Of note, in our study, neither nutritional team support nor nutritional supplementation within 48 h (neither oral nor parenteral) influenced the LOS. However, nutritional counseling was delivered in only 24.5% of patients who were considered at risk of developing RS, while nutritional supplementation (within 48 h) was delivered in 75.5% of patients at risk. We did not perform an in-depth analysis to check if nutritional support within 48 h was delivered according to the guidelines. This could be the first limitation of the study, due to its observational nature. Another limitation is the period of follow-up. We decided to limit the observational window of patients who were considered at risk to only five days from admission. We do not have data about the patients who were not considered at risk upon admission. However, collecting data for each patient throughout the entire hospital stay would be unfeasible, so we needed to make a choice.

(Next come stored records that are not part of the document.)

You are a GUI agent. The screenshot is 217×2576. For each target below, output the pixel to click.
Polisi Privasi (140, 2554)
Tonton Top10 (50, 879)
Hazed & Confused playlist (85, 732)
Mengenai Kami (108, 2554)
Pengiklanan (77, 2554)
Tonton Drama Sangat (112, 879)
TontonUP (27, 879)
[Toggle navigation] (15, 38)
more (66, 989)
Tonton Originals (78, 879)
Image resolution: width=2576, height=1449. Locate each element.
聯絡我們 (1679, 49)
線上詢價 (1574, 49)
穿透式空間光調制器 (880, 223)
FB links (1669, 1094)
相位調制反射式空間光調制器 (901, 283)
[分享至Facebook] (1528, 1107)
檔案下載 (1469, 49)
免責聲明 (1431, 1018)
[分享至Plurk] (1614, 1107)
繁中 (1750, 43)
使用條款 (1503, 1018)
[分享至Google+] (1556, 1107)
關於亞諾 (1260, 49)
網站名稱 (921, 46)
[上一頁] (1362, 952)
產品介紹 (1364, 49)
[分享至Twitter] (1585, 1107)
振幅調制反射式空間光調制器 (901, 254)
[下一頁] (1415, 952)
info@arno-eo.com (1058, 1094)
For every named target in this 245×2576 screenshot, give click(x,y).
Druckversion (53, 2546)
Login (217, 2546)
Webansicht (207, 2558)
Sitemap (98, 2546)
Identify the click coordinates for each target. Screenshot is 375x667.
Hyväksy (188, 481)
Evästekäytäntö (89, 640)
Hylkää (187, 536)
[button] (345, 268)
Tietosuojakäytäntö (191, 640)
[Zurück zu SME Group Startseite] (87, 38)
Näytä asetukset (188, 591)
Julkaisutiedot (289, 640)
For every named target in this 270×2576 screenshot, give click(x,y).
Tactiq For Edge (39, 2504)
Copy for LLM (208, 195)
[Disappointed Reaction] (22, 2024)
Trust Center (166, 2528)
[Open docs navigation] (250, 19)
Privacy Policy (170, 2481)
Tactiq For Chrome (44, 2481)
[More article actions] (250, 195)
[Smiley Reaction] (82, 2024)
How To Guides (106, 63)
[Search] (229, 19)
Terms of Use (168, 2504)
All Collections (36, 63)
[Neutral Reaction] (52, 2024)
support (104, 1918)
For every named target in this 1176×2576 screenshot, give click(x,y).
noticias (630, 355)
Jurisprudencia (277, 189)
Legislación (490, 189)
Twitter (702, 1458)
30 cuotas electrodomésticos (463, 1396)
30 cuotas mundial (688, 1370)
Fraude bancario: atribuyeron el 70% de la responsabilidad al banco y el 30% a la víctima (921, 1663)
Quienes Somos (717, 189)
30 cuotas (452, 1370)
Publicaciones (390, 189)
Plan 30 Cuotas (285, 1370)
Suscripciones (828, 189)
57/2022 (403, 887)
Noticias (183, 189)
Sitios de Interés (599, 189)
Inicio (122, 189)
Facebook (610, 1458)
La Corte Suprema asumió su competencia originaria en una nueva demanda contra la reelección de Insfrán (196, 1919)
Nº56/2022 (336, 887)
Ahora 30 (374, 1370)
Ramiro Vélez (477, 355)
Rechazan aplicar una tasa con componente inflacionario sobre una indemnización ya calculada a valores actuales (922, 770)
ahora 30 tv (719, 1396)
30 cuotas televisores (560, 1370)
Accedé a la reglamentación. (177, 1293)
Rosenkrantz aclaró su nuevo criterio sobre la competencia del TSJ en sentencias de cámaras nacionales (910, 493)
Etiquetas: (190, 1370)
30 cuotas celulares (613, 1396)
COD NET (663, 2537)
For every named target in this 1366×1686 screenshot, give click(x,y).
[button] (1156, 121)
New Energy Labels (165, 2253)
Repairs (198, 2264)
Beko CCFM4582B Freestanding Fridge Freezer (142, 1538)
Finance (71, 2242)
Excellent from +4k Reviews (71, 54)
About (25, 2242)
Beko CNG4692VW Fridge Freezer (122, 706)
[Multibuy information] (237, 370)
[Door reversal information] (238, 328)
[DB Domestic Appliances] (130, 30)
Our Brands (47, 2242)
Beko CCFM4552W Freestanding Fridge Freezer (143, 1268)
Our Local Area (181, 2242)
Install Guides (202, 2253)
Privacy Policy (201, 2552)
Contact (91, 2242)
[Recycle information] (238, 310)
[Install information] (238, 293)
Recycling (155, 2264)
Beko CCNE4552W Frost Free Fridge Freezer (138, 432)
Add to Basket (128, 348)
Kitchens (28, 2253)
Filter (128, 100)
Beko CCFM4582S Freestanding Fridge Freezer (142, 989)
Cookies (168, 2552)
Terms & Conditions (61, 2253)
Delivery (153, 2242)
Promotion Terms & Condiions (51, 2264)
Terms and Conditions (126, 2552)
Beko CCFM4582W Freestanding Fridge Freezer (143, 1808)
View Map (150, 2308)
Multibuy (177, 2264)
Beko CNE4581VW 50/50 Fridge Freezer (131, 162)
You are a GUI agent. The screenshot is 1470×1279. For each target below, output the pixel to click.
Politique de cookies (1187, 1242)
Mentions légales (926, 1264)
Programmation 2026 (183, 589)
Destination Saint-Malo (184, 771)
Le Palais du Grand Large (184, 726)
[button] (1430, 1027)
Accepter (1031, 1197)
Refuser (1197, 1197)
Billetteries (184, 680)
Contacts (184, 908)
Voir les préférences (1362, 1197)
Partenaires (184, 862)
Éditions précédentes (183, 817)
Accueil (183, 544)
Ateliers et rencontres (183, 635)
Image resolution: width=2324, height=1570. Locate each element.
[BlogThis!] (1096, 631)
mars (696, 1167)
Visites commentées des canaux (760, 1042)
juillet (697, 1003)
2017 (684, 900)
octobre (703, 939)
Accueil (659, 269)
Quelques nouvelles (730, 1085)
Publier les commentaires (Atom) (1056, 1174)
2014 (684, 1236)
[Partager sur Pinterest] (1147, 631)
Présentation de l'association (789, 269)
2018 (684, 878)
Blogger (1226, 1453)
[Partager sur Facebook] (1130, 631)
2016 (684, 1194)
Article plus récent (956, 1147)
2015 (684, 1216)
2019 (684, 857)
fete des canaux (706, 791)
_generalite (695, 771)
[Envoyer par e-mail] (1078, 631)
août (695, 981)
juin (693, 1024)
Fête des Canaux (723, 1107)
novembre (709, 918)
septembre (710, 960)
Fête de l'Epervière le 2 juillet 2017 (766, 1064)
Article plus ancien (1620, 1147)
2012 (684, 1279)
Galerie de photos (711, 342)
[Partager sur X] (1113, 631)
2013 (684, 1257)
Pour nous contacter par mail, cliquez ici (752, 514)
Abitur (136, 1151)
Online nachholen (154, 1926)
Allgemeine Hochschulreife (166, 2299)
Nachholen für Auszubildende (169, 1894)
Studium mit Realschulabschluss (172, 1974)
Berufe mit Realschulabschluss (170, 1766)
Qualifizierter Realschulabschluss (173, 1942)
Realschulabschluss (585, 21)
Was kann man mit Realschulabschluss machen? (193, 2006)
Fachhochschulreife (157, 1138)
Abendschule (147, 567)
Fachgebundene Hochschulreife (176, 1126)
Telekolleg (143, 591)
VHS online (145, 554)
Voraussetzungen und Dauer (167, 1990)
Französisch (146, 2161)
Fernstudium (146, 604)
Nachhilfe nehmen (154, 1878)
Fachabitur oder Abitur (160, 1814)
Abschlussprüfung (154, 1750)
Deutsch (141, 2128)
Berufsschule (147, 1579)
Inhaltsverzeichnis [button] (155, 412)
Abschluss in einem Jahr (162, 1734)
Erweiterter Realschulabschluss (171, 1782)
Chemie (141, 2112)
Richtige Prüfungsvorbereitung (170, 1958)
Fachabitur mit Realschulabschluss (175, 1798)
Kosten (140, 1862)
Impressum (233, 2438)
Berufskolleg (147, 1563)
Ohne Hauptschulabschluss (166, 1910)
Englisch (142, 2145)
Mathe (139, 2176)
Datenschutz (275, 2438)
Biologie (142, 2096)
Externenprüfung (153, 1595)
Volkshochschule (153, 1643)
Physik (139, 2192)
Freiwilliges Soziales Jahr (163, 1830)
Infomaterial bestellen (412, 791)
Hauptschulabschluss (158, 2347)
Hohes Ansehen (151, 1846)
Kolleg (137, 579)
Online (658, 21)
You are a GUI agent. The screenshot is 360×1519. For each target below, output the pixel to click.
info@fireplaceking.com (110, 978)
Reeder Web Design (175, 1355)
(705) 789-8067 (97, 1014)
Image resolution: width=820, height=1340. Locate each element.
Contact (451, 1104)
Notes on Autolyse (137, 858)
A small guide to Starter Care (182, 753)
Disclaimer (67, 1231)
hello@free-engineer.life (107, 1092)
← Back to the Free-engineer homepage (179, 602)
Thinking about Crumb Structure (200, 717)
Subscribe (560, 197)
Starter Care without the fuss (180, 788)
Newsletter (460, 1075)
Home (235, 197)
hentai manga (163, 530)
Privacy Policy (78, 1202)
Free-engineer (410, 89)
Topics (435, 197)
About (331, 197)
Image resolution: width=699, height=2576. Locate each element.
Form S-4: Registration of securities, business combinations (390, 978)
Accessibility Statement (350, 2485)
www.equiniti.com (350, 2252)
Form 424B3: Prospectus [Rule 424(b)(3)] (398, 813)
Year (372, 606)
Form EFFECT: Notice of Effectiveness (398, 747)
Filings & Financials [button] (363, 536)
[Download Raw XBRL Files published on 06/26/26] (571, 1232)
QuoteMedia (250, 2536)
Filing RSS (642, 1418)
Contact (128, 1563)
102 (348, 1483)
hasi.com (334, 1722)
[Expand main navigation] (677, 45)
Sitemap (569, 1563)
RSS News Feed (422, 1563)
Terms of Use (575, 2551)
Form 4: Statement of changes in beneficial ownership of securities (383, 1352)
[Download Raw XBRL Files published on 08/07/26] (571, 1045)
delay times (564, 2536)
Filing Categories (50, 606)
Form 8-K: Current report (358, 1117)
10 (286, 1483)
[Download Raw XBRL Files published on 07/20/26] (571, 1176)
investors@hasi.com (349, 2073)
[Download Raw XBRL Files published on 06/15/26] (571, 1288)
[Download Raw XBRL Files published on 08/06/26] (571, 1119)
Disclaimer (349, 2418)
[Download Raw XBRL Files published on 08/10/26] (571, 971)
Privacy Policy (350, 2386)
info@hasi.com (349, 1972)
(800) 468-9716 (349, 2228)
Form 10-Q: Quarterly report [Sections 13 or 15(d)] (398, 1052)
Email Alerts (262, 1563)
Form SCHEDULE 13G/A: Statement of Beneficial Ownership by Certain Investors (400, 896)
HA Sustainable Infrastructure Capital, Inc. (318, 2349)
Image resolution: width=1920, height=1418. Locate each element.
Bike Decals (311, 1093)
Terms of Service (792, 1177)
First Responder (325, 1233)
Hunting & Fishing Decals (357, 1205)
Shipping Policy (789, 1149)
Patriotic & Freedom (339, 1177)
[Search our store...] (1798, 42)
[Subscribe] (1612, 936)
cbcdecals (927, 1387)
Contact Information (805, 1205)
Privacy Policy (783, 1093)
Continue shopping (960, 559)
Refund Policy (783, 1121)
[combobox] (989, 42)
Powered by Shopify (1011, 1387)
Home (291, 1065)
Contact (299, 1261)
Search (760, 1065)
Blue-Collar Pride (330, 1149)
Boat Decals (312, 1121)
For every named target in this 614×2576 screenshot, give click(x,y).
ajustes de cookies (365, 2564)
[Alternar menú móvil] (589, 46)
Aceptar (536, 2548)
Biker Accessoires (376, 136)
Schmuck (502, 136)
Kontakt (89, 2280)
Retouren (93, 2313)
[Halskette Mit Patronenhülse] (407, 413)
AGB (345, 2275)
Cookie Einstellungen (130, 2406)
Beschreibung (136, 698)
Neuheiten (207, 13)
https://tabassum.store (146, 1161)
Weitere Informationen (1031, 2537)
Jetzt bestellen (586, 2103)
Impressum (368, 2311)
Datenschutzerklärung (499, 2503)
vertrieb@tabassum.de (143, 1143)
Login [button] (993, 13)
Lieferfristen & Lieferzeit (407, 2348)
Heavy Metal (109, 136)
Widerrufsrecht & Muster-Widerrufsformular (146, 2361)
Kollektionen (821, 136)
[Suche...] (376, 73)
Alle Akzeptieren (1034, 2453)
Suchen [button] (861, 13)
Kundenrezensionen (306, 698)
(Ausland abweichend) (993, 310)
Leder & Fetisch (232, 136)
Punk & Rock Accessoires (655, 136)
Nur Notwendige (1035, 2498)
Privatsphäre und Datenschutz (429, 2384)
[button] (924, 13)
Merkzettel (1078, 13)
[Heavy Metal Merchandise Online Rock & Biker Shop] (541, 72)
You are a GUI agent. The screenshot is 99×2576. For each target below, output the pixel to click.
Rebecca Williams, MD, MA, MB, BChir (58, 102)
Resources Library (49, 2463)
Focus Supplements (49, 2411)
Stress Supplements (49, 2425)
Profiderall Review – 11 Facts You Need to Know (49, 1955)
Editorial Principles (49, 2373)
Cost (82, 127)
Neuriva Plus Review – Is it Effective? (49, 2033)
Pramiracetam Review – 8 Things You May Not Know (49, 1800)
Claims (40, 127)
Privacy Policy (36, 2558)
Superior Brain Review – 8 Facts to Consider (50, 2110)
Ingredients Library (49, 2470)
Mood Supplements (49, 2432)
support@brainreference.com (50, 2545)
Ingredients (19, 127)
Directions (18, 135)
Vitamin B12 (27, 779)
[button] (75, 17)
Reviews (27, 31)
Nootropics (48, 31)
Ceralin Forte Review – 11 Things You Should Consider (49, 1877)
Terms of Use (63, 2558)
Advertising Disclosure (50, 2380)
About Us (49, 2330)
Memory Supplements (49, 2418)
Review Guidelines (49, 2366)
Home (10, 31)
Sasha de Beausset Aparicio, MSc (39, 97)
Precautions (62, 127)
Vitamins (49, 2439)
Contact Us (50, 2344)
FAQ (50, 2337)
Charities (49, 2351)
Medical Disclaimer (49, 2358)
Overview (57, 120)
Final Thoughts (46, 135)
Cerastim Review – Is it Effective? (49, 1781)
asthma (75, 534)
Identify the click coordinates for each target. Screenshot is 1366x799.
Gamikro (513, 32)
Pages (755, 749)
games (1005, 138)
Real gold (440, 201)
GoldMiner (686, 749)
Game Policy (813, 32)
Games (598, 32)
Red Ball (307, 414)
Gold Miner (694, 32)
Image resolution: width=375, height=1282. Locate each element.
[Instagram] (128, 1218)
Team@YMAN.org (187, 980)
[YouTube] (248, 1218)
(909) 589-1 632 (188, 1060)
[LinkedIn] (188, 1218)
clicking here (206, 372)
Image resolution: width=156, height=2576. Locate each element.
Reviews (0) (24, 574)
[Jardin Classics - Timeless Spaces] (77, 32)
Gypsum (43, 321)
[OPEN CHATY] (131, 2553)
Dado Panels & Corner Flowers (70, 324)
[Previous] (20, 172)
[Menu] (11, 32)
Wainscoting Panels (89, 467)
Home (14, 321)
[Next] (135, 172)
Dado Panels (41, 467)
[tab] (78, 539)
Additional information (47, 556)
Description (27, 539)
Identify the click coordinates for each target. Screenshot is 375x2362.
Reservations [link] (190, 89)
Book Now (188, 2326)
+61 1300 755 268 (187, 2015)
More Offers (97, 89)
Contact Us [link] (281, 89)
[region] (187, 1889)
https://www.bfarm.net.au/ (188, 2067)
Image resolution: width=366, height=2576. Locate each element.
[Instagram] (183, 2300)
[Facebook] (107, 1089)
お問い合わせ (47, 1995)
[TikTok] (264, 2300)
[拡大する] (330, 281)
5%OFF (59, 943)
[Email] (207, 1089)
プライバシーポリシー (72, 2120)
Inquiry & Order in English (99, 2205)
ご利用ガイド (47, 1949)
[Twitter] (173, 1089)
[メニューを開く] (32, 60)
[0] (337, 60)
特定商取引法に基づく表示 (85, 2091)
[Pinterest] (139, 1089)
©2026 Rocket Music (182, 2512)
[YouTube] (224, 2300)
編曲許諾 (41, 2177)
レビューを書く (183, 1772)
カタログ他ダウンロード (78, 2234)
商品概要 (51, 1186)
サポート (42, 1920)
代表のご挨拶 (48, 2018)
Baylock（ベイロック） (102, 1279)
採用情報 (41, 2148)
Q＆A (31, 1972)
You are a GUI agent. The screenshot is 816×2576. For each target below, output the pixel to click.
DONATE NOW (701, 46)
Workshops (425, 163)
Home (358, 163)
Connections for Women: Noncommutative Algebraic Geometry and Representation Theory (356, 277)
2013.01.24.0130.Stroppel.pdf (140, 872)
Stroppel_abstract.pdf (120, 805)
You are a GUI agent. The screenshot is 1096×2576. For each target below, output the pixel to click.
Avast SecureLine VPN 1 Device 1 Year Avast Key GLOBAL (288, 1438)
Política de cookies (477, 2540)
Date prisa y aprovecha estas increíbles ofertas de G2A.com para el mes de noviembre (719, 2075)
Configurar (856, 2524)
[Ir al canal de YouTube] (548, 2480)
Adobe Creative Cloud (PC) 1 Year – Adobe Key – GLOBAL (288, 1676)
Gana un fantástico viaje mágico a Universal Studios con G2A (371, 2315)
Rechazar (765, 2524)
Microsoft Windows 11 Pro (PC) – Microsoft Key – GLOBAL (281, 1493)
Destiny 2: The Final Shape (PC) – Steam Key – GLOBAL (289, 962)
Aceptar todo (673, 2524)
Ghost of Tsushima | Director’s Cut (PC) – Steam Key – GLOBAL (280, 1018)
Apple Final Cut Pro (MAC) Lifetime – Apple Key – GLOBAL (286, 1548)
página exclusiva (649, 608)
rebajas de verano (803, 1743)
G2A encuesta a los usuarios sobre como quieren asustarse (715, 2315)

Furthermore, we decided not to perform a multivariable analysis after the univariable analyses, since almost all the variables significantly associated with the endpoints were collinear. Moreover, there were only a few episodes of mortality and readmissions. Indeed, only 13 patients (6.4%) were re-admitted to hospital within 30 days from discharge. As described in the Supplementary files, we found no significant association with any registered variables. This could be attributed to the absence of a follow-up observation after hospital discharge.

5. Conclusions

Our work showed a prevalence of RS risk of 48.3% and an incidence of RS diagnosis of 18.7% in a cohort of 203 patients consecutively admitted to a Department of Internal Medicine and Gastroenterology, according to ASPEN criteria. RS is associated with higher mortality and a higher LOS. Such evidence should raise awareness among clinicians to identify patients at risk of RS early, and to prompt specific nutritional support in patients developing this syndrome.